The Bank of England is widely expected to keep interest rates unchanged at 3.75% in its upcoming February policy meeting. Investors and analysts are focused on how the central bank will guide expectations for rate changes in the coming months as mixed signals emerge from the UK economy.
Policy Decision Expected Amid Rate Cut Talks
The Bank of England’s Monetary Policy Committee is forecasted to keep the benchmark interest rate at 3.75% this Thursday. Data from LSEG places the probability of a hold at 97%. Patrick Munnelly from Tickmill Group said a 7–2 vote is likely, with two members supporting a 25-basis point cut.

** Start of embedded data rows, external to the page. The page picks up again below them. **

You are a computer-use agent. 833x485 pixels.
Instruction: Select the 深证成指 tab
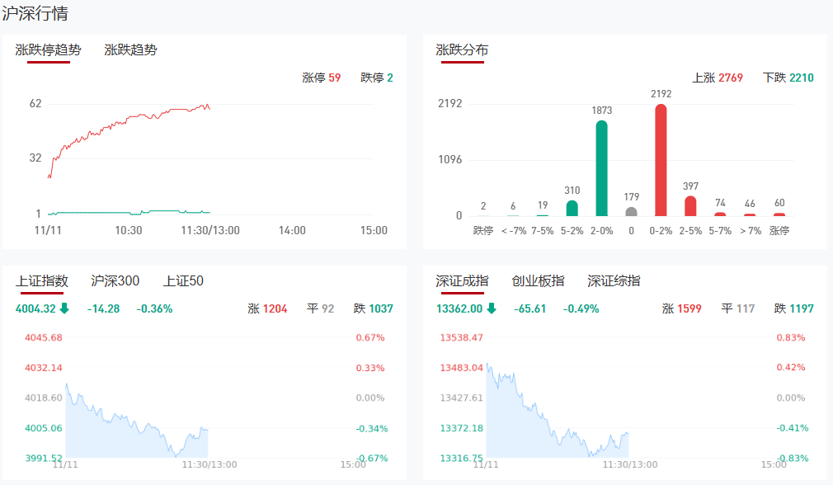[462, 281]

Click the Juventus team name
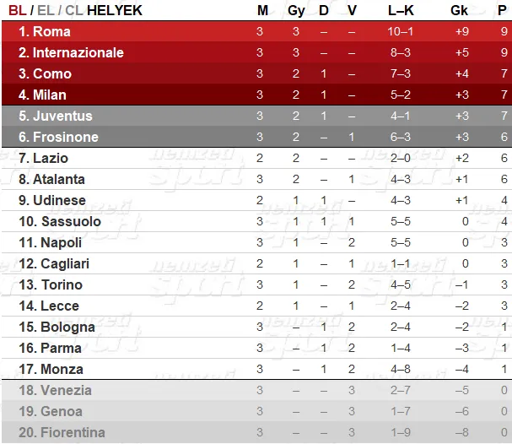62,116
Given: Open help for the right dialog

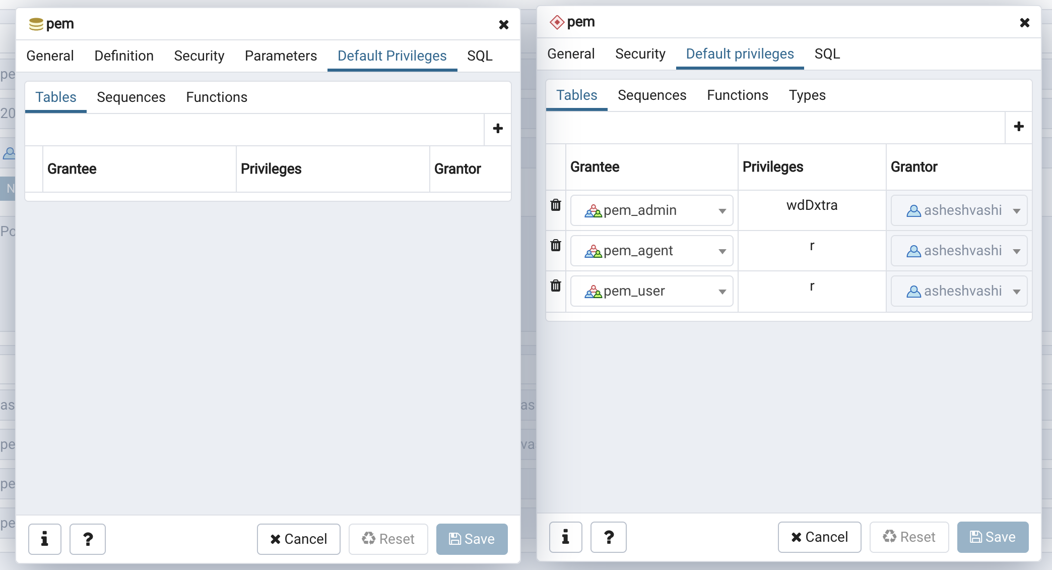Looking at the screenshot, I should (609, 537).
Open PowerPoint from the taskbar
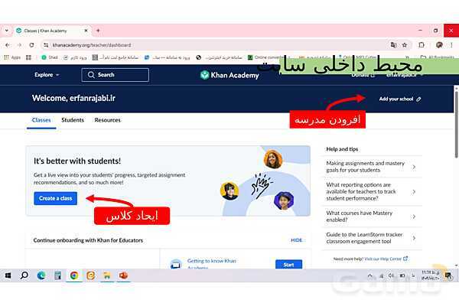 click(123, 275)
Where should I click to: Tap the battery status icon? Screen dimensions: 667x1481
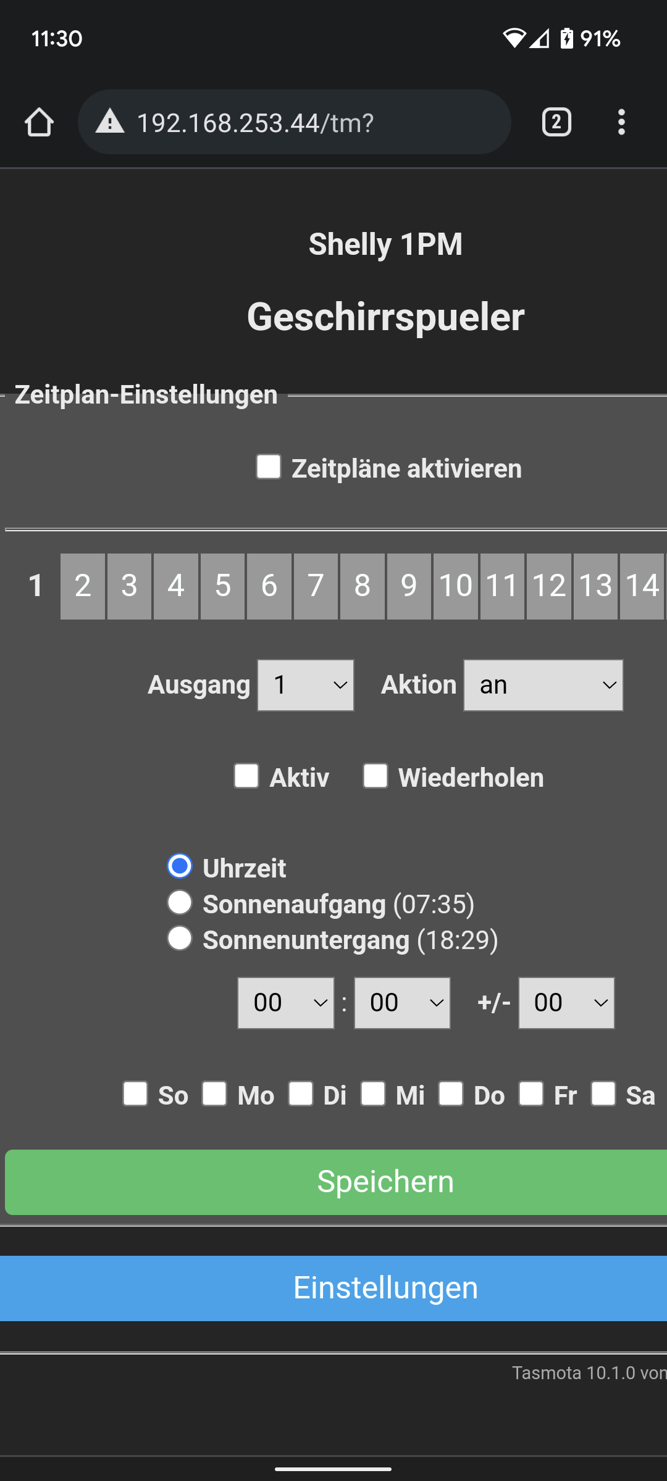click(x=566, y=38)
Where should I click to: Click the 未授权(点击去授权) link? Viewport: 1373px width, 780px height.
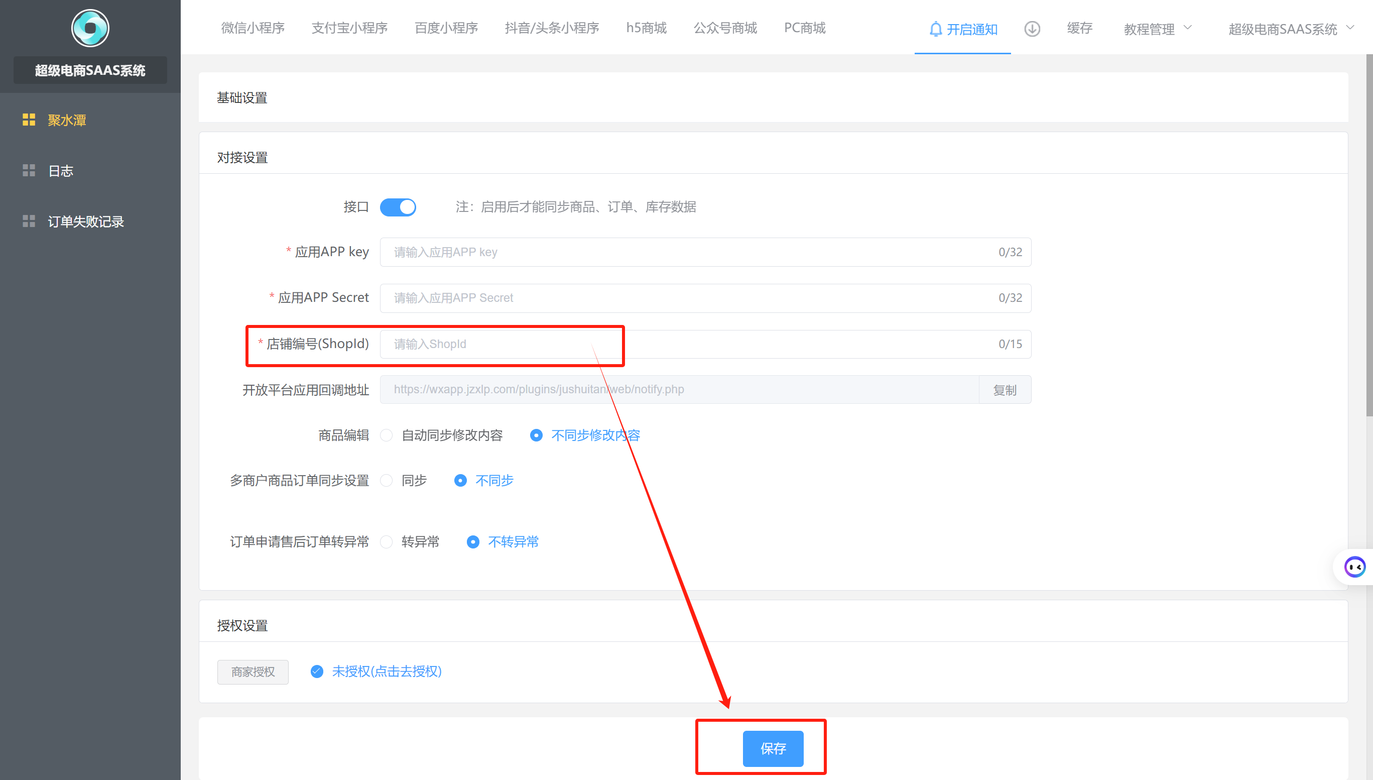pyautogui.click(x=386, y=671)
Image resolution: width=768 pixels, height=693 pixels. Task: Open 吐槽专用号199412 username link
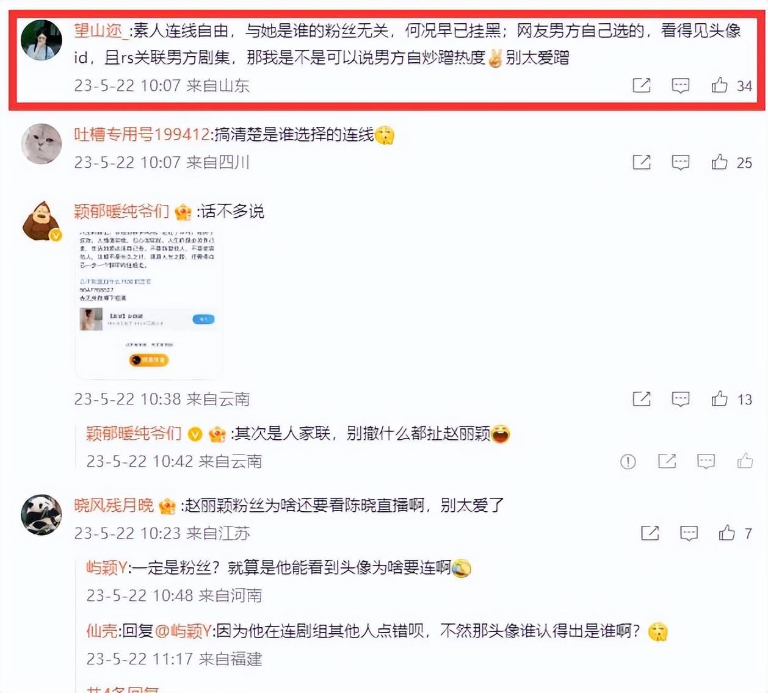pos(142,134)
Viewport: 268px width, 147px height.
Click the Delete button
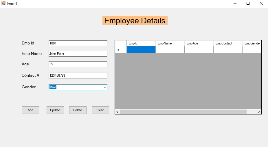pos(78,110)
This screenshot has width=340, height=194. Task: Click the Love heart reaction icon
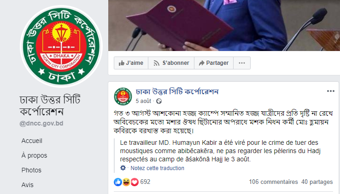pos(135,182)
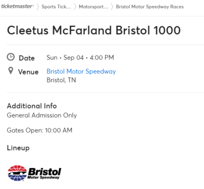Open the Sports Tick... breadcrumb
This screenshot has height=189, width=204.
pyautogui.click(x=56, y=7)
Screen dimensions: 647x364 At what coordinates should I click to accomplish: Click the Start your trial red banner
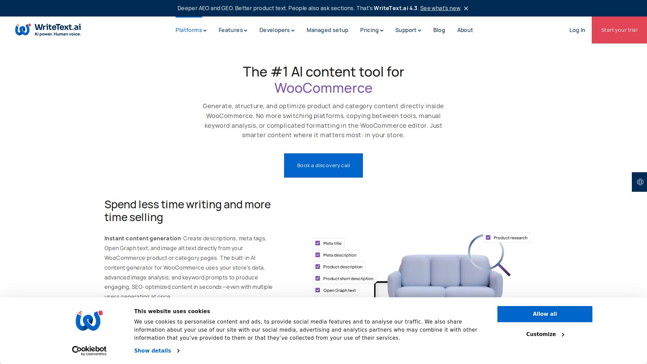pyautogui.click(x=619, y=30)
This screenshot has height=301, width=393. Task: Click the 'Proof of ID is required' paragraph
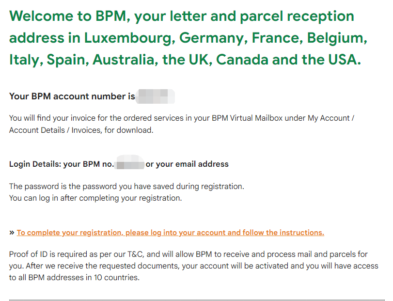pyautogui.click(x=193, y=266)
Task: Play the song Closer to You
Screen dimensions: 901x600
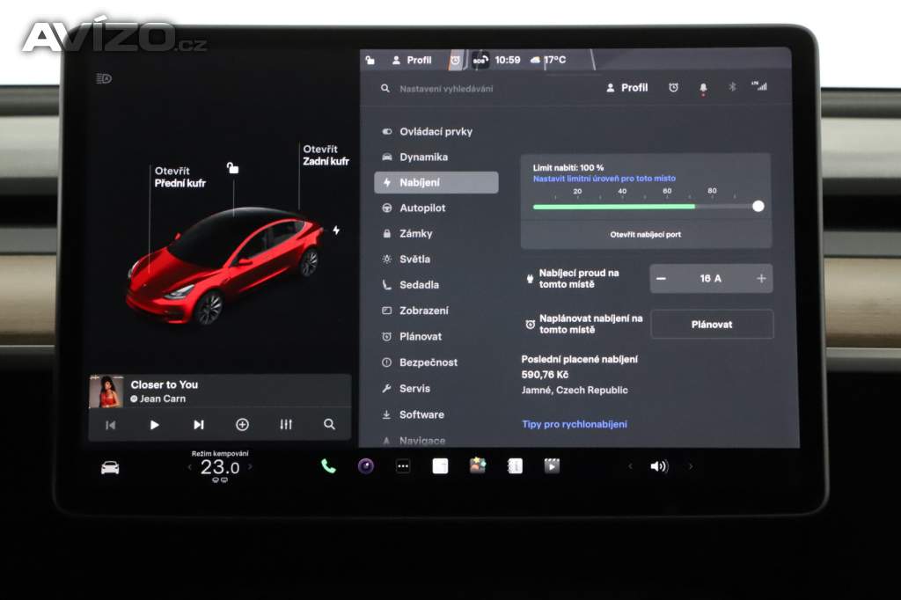Action: [155, 424]
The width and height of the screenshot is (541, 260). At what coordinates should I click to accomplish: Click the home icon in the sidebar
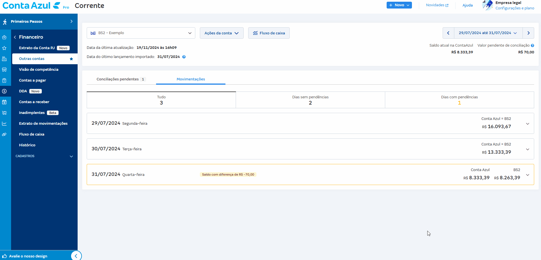point(4,37)
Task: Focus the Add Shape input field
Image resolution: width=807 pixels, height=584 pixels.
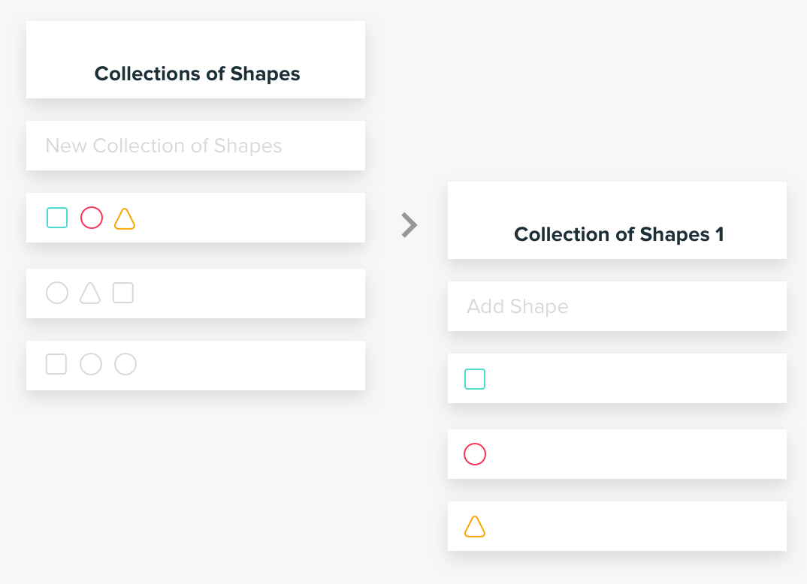Action: point(617,306)
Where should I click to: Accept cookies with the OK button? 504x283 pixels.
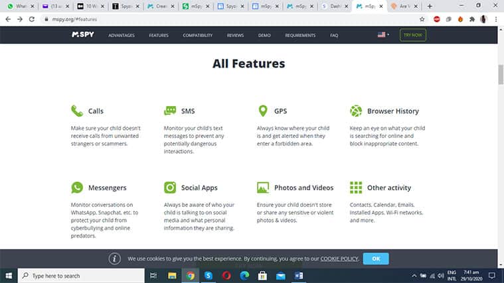[376, 258]
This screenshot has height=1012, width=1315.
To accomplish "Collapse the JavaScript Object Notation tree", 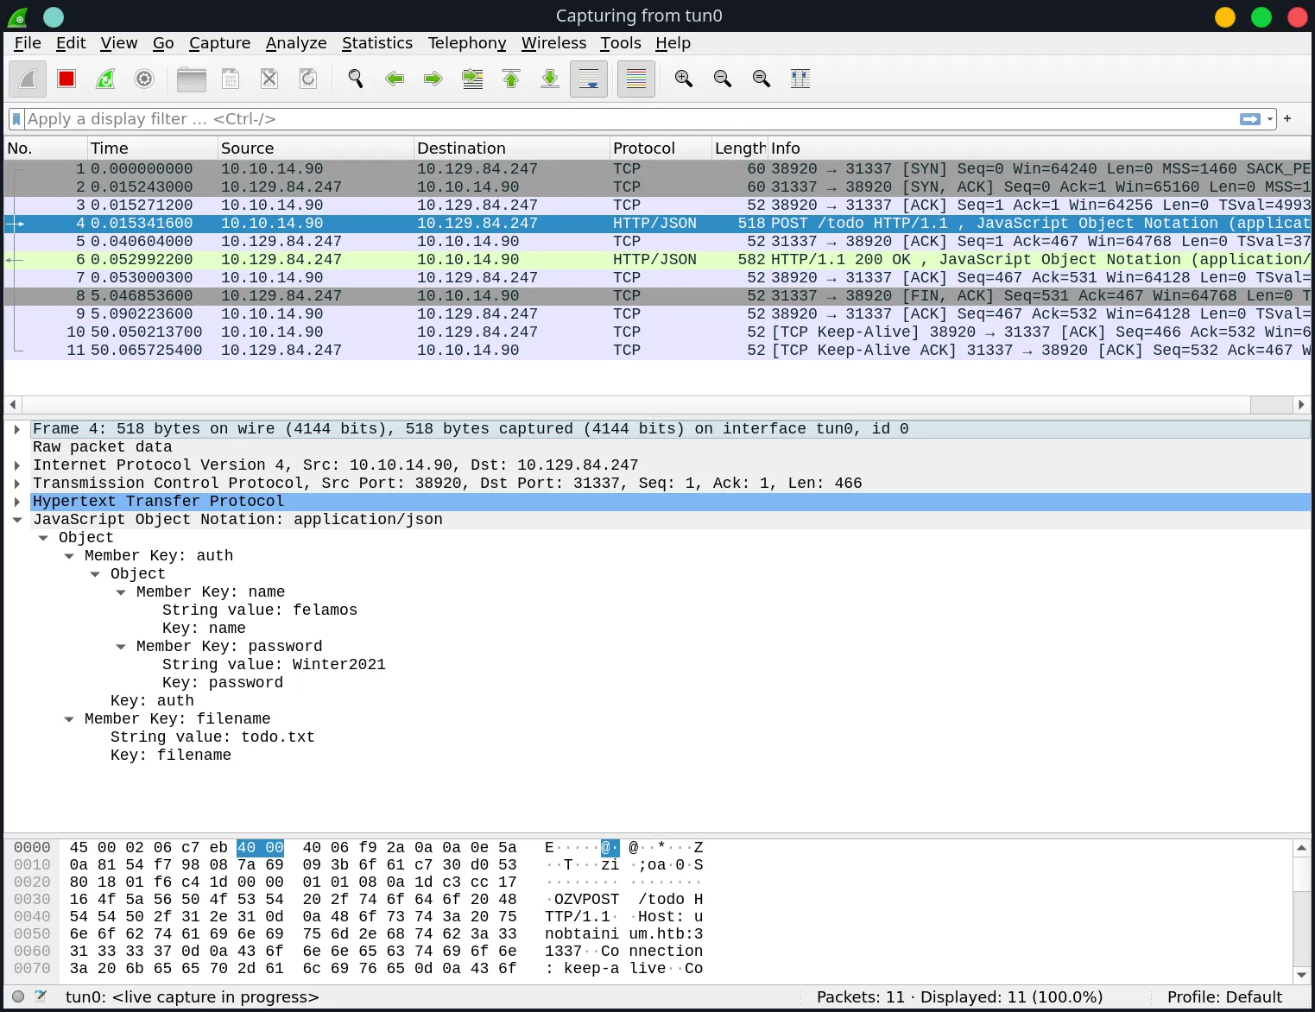I will [17, 520].
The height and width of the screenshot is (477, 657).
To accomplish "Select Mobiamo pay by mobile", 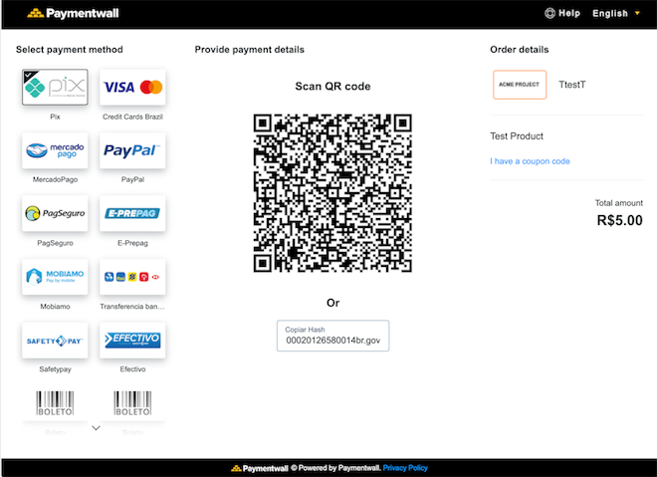I will pos(55,277).
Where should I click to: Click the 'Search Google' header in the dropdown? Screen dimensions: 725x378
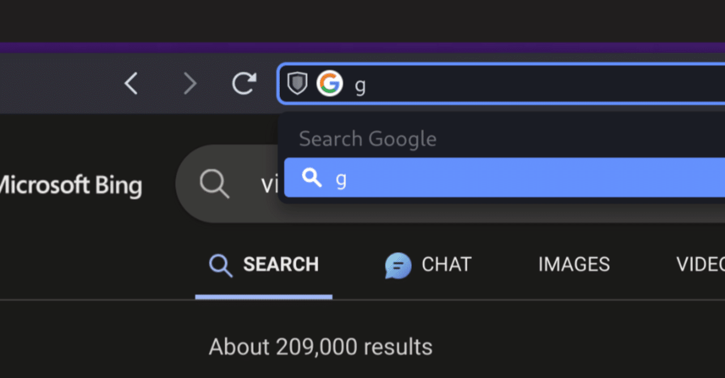click(x=368, y=139)
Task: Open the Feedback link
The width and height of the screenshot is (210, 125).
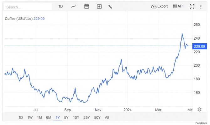Action: (x=201, y=123)
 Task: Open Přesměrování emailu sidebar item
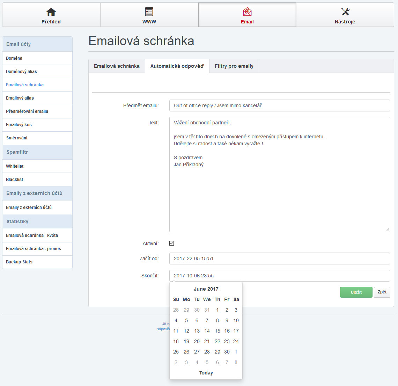[27, 111]
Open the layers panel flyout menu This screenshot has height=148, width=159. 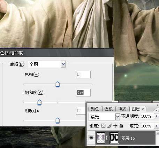click(x=157, y=110)
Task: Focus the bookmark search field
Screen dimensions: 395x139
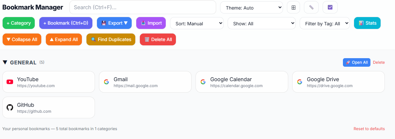Action: pos(143,7)

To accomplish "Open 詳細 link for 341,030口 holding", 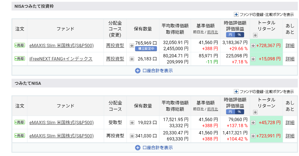I will [x=290, y=136].
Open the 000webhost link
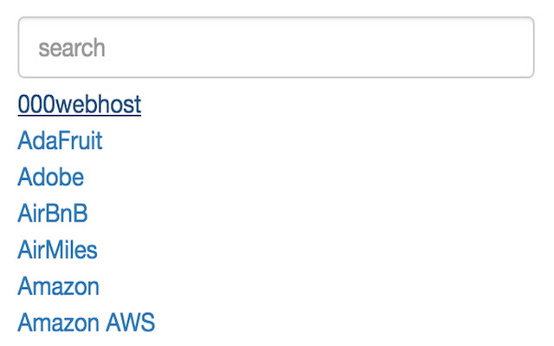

The central bank last lowered the rate by 0.25% points in December. That move followed signs of easing inflation. However, policymakers noted that future decisions would be more balanced. Thursday’s announcement is expected to reinforce that message while keeping options open for further cuts in 2024.
Inflation Slows but Remains Above Target
Consumer price inflation fell to 3.4% in December, down from a peak of 3.8% in summer 2025. Though this marks progress, inflation is still above the Bank’s 2% target. Policymakers are monitoring underlying price pressures, particularly wage growth in the private sector.
Wage growth excluding bonuses slowed to 3.6% in the three months to November from 3.9% previously. Surveys by the Bank show expected pay increases of around 3.7% in 2026, which could slow inflation but still remain higher than desired.
Job Market Weakens Despite GDP Growth
The labour market has shown signs of stress, with the unemployment rate reaching 5.1% in November—the highest since early 2021. According to the Office for National Statistics, payrolled employment dropped by 155,000 year-on-year in November. The redundancy rate also rose to 4.9 per thousand workers from 3.8.
While employment indicators have worsened, the broader economy displayed some resilience. GDP expanded by 0.3% in November. The S&P PMI index also improved to 53.9 in January, reflecting increased business activity after the Autumn Budget. These conflicting signals are central to the MPC’s current policy debates.
Further Rate Cuts Remain a Possibility
Although another rate cut this week appears unlikely, economists expect the Bank to signal that easing may continue later this year. Budget measures such as rail fare freezes and delayed fuel tax hikes are expected to support inflation forecasts. These may show inflation reaching or falling below target over the medium term.
Andrew Bailey, the Bank’s Governor, has previously said that interest rates could return closer to 2% by spring. However, some analysts warn that cutting rates too quickly could weaken efforts to control inflation if economic activity strengthens.
Rob Wood of Pantheon Macroeconomics stated, “We expect the MPC to reiterate its previous guidance that another Bank Rate cut is likely but the rate cycle is probably close to an end.” With the next policy meeting scheduled for March, market watchers will focus on updated forecasts and comments from Bank officials following this week’s rate decision.